### [Assignment]
Scan the records for the string "computer", then copy each line that has it.

╭─ Supplied data

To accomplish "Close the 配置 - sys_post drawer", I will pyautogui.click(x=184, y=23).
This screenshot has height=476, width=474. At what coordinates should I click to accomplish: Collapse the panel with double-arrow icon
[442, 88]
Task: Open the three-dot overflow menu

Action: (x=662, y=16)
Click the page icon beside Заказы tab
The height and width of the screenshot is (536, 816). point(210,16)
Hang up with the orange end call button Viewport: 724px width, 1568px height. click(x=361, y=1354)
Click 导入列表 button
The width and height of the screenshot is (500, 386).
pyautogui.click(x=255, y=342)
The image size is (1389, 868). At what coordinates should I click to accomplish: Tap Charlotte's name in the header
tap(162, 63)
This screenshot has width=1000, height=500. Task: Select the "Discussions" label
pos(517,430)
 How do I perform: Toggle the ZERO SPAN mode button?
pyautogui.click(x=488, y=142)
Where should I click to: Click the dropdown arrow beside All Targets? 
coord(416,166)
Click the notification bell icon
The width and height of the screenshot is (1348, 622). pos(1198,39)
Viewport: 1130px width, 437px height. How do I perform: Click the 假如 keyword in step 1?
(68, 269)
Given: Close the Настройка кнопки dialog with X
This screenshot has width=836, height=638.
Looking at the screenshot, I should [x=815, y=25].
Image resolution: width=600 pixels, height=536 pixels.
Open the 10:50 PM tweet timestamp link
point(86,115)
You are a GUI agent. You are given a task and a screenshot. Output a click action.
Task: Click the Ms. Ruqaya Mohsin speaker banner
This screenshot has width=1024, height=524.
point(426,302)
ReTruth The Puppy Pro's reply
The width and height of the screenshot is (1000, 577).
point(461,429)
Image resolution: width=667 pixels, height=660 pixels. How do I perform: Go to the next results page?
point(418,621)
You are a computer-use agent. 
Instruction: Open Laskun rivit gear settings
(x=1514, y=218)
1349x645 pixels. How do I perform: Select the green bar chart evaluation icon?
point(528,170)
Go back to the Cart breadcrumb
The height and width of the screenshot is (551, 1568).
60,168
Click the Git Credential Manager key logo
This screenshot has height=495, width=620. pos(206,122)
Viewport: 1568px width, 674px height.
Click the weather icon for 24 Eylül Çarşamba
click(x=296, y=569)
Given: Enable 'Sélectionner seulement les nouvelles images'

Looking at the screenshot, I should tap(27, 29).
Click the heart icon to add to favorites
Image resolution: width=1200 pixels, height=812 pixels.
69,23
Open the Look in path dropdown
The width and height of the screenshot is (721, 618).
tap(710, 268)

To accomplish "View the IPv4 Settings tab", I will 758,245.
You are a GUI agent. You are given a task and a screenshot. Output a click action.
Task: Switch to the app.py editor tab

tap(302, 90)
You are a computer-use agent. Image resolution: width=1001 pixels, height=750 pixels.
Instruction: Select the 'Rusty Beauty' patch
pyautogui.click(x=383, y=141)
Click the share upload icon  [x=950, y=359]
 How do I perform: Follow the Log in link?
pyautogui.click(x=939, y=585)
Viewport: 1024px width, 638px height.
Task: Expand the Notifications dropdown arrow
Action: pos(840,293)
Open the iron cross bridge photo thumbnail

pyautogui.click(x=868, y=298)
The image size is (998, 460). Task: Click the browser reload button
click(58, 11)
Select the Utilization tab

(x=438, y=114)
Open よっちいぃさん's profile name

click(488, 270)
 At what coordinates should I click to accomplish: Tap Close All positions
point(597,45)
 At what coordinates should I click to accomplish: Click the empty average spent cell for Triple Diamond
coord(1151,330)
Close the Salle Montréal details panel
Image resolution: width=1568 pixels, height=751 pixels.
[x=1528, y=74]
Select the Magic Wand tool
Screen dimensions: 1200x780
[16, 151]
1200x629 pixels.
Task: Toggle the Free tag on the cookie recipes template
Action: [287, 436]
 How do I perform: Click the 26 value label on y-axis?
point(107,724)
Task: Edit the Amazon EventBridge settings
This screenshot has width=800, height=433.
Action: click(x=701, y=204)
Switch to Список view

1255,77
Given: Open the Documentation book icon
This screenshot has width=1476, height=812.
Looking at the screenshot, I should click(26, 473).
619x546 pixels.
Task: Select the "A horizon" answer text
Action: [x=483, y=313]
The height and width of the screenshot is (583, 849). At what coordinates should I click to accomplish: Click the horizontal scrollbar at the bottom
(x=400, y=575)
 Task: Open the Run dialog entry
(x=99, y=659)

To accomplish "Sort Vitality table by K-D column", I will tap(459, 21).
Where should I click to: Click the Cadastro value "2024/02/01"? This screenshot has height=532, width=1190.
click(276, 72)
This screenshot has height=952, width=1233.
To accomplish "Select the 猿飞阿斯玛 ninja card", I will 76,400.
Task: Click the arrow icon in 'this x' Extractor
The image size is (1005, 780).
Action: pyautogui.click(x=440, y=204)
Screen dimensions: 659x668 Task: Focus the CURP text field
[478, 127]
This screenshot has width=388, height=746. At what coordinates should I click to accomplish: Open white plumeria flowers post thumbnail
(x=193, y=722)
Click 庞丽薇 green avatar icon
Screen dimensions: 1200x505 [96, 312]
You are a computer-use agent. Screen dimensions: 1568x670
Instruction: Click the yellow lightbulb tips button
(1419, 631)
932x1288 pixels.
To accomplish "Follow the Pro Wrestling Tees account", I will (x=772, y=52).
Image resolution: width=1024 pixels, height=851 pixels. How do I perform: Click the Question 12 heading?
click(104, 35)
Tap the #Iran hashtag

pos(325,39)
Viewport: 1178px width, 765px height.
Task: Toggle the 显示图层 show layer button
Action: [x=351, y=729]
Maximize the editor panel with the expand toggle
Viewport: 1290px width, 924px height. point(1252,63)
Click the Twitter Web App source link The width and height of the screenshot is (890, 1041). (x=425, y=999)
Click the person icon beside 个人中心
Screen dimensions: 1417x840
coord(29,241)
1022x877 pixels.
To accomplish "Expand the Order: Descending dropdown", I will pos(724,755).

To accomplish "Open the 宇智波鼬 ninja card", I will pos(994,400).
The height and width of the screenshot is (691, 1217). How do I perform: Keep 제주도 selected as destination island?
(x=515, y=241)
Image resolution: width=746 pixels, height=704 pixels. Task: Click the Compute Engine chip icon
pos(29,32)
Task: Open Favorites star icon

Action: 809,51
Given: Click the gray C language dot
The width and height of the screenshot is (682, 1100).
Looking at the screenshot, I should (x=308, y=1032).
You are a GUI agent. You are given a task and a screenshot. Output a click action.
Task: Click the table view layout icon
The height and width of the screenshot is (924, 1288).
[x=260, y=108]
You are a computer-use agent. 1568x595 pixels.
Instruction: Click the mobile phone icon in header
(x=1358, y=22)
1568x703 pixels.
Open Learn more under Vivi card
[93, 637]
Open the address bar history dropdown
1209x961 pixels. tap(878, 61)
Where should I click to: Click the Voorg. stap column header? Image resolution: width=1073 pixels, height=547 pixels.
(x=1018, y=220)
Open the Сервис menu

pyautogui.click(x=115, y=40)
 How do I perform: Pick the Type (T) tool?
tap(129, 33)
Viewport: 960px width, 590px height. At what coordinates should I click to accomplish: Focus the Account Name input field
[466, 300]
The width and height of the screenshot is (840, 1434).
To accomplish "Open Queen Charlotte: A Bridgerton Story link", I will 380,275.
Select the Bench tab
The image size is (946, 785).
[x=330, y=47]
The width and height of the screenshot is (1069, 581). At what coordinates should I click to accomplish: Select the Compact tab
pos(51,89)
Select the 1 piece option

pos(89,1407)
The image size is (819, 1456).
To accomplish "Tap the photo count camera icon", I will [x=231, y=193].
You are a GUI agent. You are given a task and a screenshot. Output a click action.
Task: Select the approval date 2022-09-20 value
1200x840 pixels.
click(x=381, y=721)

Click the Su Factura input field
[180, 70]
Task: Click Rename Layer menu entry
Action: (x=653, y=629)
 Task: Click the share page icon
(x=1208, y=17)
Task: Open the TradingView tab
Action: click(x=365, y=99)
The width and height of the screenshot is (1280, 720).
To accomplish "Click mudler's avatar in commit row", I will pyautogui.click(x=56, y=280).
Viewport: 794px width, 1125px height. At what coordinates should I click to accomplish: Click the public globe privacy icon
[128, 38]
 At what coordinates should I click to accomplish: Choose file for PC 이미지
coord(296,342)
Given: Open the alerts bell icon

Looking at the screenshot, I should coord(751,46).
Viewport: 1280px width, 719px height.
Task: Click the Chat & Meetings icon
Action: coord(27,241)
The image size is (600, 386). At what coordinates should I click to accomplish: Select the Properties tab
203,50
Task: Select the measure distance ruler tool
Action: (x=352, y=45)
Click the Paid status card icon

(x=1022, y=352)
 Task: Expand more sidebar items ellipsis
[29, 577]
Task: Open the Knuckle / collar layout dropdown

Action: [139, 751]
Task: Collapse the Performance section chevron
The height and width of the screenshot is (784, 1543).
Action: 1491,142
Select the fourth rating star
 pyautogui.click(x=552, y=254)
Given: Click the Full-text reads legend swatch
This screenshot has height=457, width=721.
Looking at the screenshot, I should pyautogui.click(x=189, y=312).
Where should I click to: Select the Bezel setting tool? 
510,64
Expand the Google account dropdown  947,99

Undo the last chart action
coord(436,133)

╰─

### [Exercise output]
You are a computer-use agent. 
You are a computer-use agent. Image resolution: width=1001 pixels, height=750 pixels.
You are a computer-use agent. Screen dimensions: 1568x670
You are a computer-use agent. 1568x595 pixels.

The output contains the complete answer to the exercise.